RKI Sajikan SIRA di Kota Bengawan, Kenalkan 4 Puak Danau Toba

Rumah Karya Indonesia (RKI) menggelar pertunjukan SIRA di Teater Besar Institut Seni Indonesia (ISI) Surakarta, Rabu malam (14/6/2023). Pada kesempatan ini, RKI ingin mengenalkan empat puak di Danau Toba. Lewat musik tradisi dan film dokumenter.

RKI Sajikan SIRA di Kota Bengawan, Kenalkan 4 Puak Danau Toba
image

RADARSOLO.COM – Rumah Karya Indonesia (RKI) menggelar pertunjukan SIRA di Teater Besar Institut Seni Indonesia (ISI) Surakarta, Rabu malam (14/6/2023). Pada kesempatan ini, RKI ingin mengenalkan empat puak di Danau Toba. Lewat musik tradisi dan film dokumenter.

Lampu penerangan teater diredupkan malam itu. Sontak seluruh mata tertuju ke atas panggung, yang sudah terdapat sejumlah alat musik. Tak lama, para seniman naik ke atas panggung. Dibarengi dengan tayangan film dari layar besar di sisi belakang panggung.

Pertunjukan ini bertajuk SIRA. Dalam bahasa Sumatera Utara, diartikan sebagai garam. Namun dalam agenda ini, SIRA dimaknai sebagai “Sinergi Rasa”. Artinya sebagai idiom yang penguatkan peran identitas puak (penggolongan), di delapan kabupaten yang mengelilingi Danau Toba.
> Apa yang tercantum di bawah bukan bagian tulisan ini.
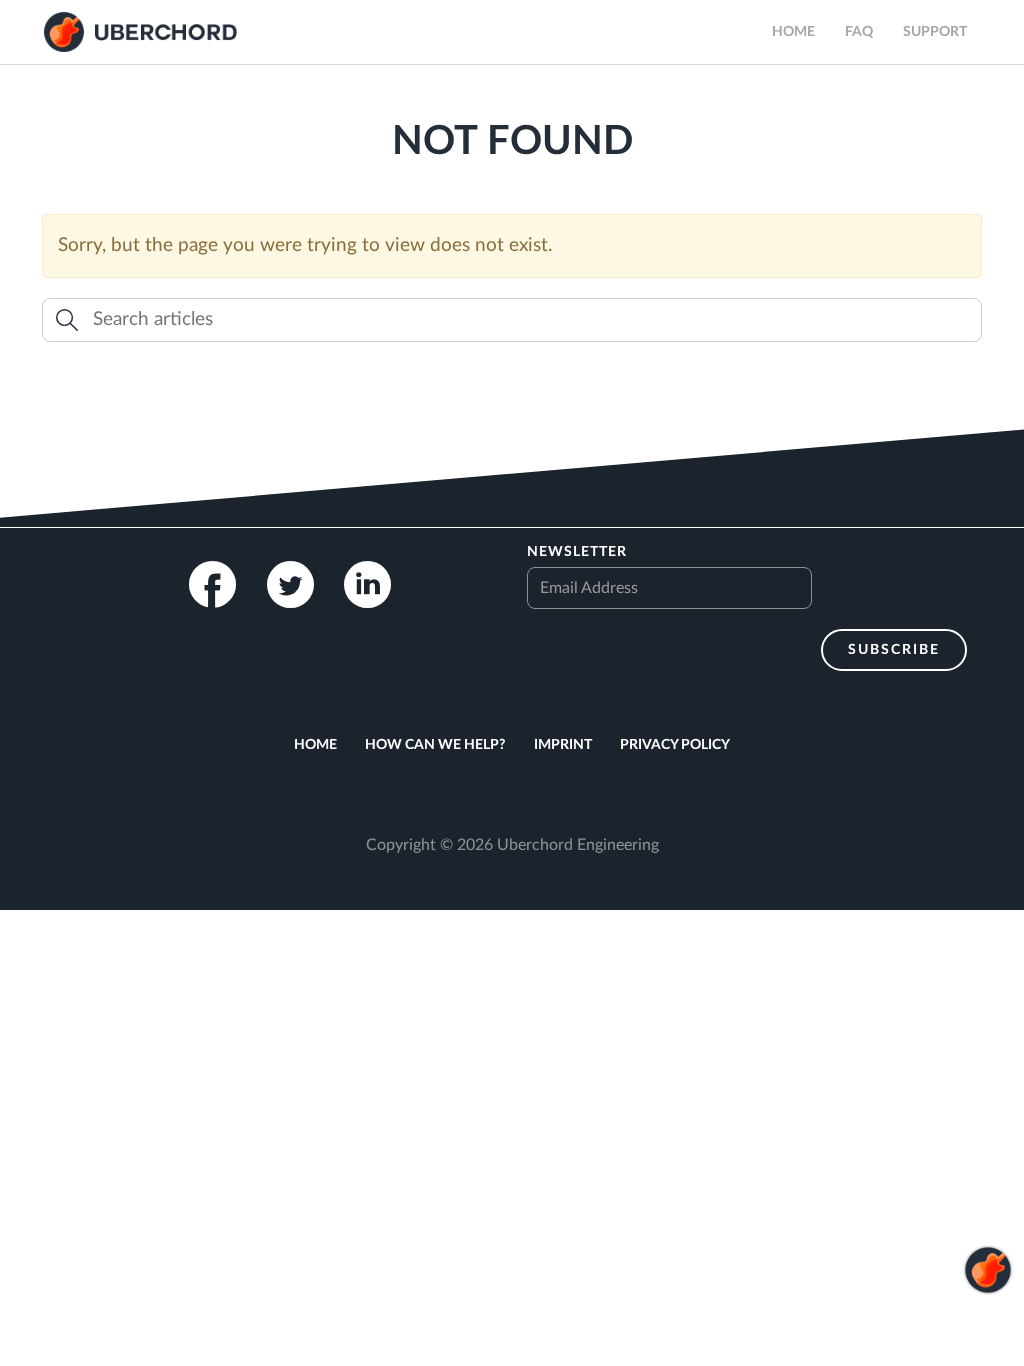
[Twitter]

“Awalnya perjalanan SIRA ini rangkaian Lake Toba Traditional Music Festival. Tahun ini tahun ketiga. Jadi di tahun pertama, kami buat forum namanya Etamargondang,” kata Public Relationship RKI Sagitarius Marbun di sela acara.

Dulu Etamargondang itu, lanjut Sagitarius, merupakan pencipta musik tradisional repertoar yang dimainkan anak muda dan orang tua antargenerasi. Mereka memainkan empat musik tradisional dari empat puak.

“Empat puak yang ada di Danau Toba, adalah Toba, Simalungun, Karo, dan Pakpak. Berangkat dari situ, kami ingin Danau Toba dikenal oleh masyarakat di Indonesia secara luas. Jadi kami merencanakan tur ini,” imbuhnya.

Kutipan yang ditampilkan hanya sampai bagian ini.